Beets is a music management library used to get your music collection right once and for all. It catalogs your collection, automatically improving its metadata as it goes using the MusicBrainz database. Then it provides a set of tools for manipulating and accessing your music.

Through plugins it supports:

  • Fetch or calculate all the metadata you could possibly need: album art, lyrics, genres, tempos, ReplayGain levels, or acoustic fingerprints.
  • Get metadata from MusicBrainz, Discogs, or Beatport. Or guess metadata using songs’ filenames or their acoustic fingerprints.
  • Transcode audio to any format you like.
  • Check your library for duplicate tracks and albums or for albums that are missing tracks.
  • Browse your music library graphically through a Web browser and play it in any browser that supports HTML5 Audio.

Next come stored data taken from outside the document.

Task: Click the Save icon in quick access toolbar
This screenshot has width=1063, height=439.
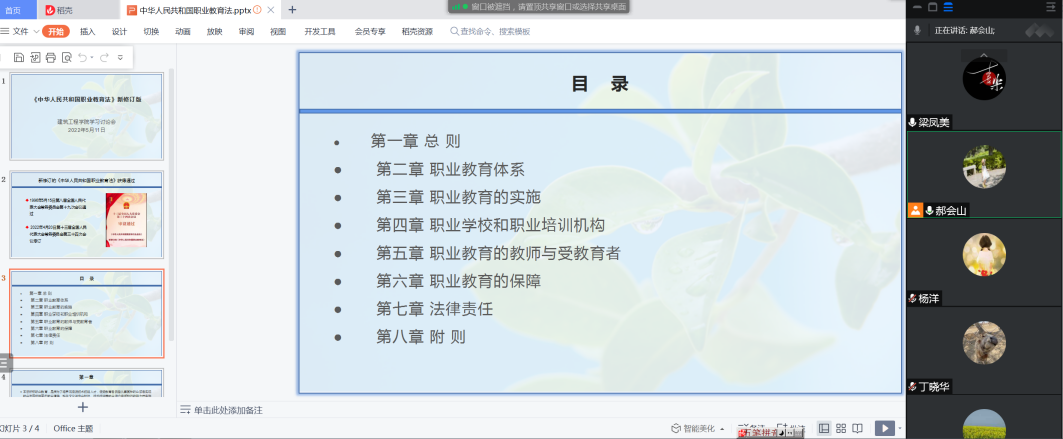Action: [x=19, y=57]
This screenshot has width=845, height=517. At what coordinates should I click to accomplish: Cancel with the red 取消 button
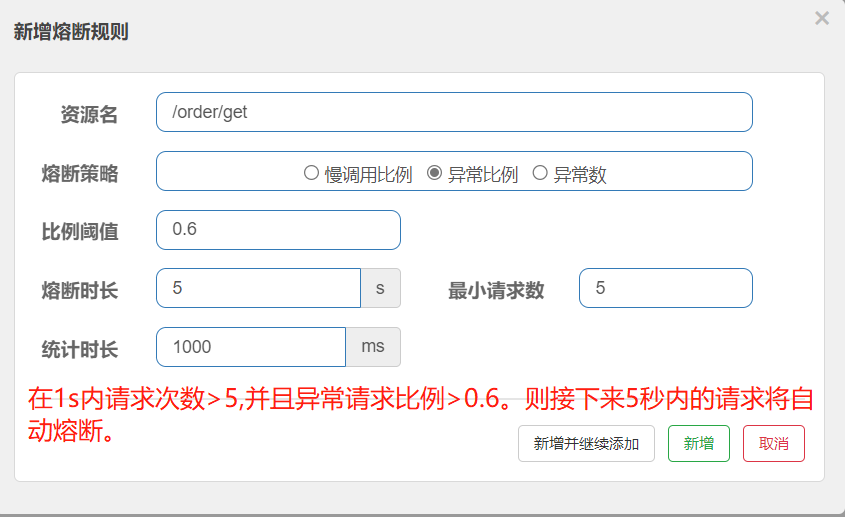[x=773, y=443]
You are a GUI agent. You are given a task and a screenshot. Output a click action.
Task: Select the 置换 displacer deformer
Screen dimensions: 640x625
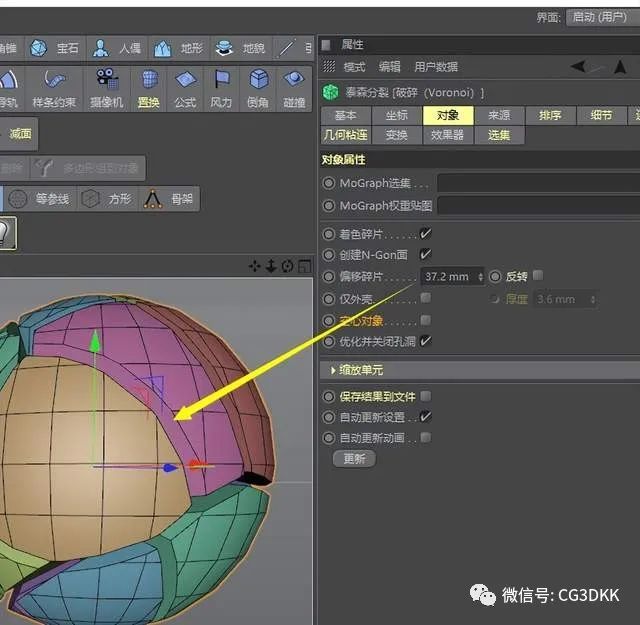pos(149,89)
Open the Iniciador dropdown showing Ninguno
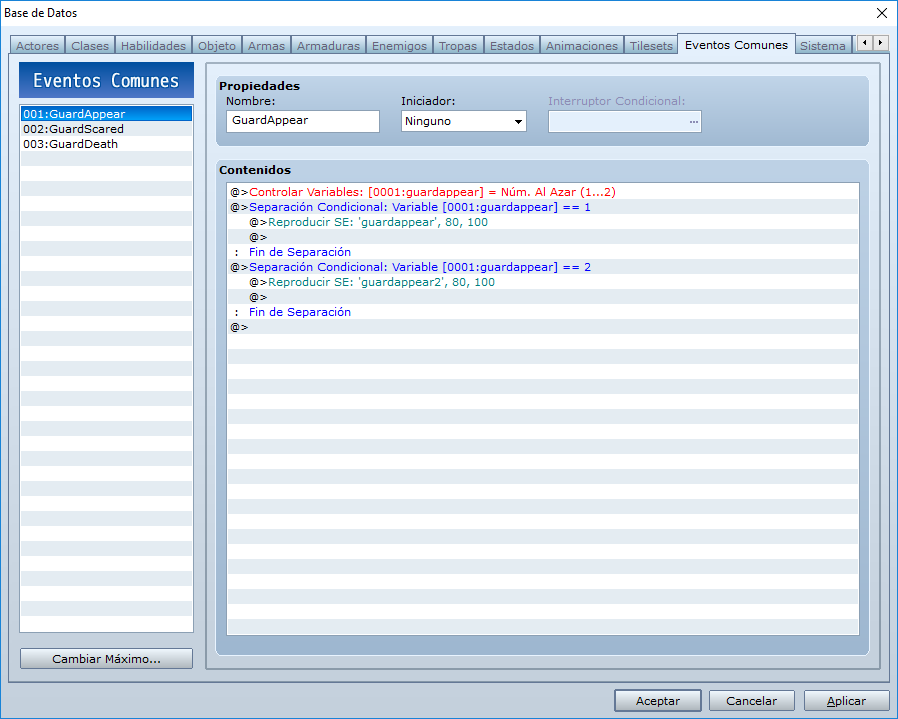Screen dimensions: 898x719 click(463, 121)
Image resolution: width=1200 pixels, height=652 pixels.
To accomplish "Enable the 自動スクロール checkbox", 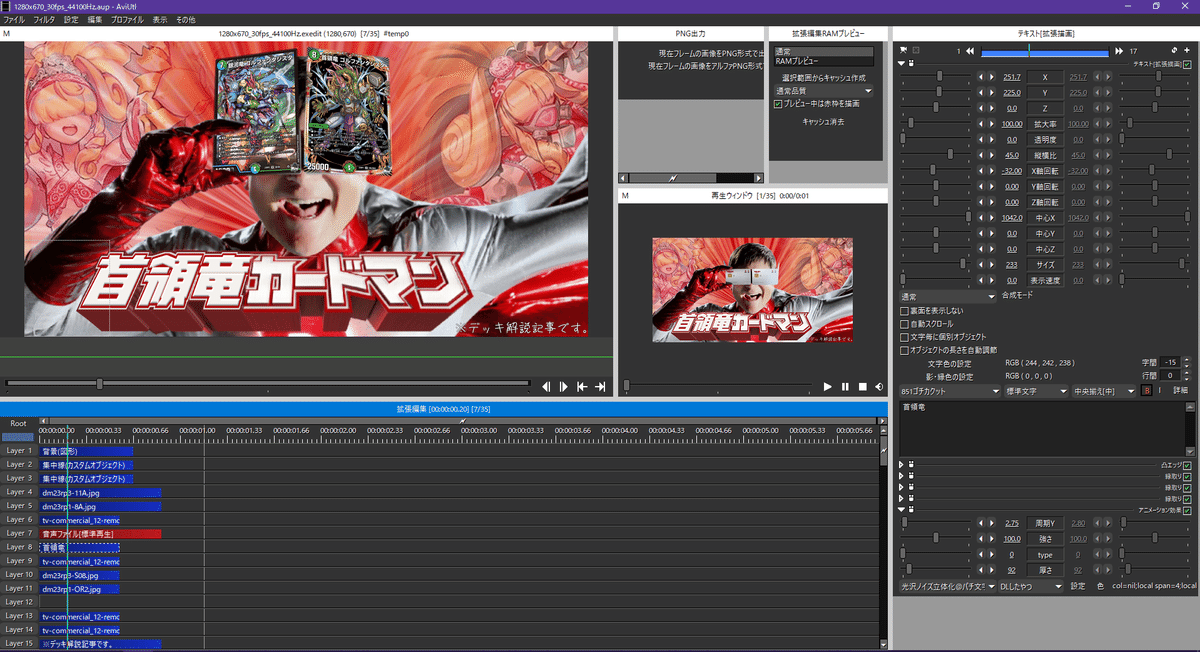I will pyautogui.click(x=905, y=324).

Still, if beets doesn't do what you want yet, writing your own plugin is easy if you know a little Python. Or you can use it as a library.

Installation

pipx install beets

You’ll want to set a few basic options before you start using beets. The configuration is stored in a text file. You can show its location by running beet config -p, though it may not exist yet. Run beet config -e to edit the configuration in your favorite text editor. The file will start out empty, but here’s good place to start:

# Path to a directory where you’d like to keep your music.
directory: ~/music

# Database file that keeps an index of your music.
library: ~/data/musiclibrary.db

The default configuration assumes you want to start a new organized music folder (that directory above) and that you’ll copy cleaned-up music into that empty folder using beets’ import command. But you can configure beets to behave many other ways:

  • Start with a new empty directory, but move new music in instead of copying it (saving disk space). Put this in your config file:

    import:
        move: yes
    
  • Keep your current directory structure; importing should never move or copy files but instead just correct the tags on music. Put the line copy: no under the import: heading in your config file to disable any copying or renaming. Make sure to point directory at the place where your music is currently stored.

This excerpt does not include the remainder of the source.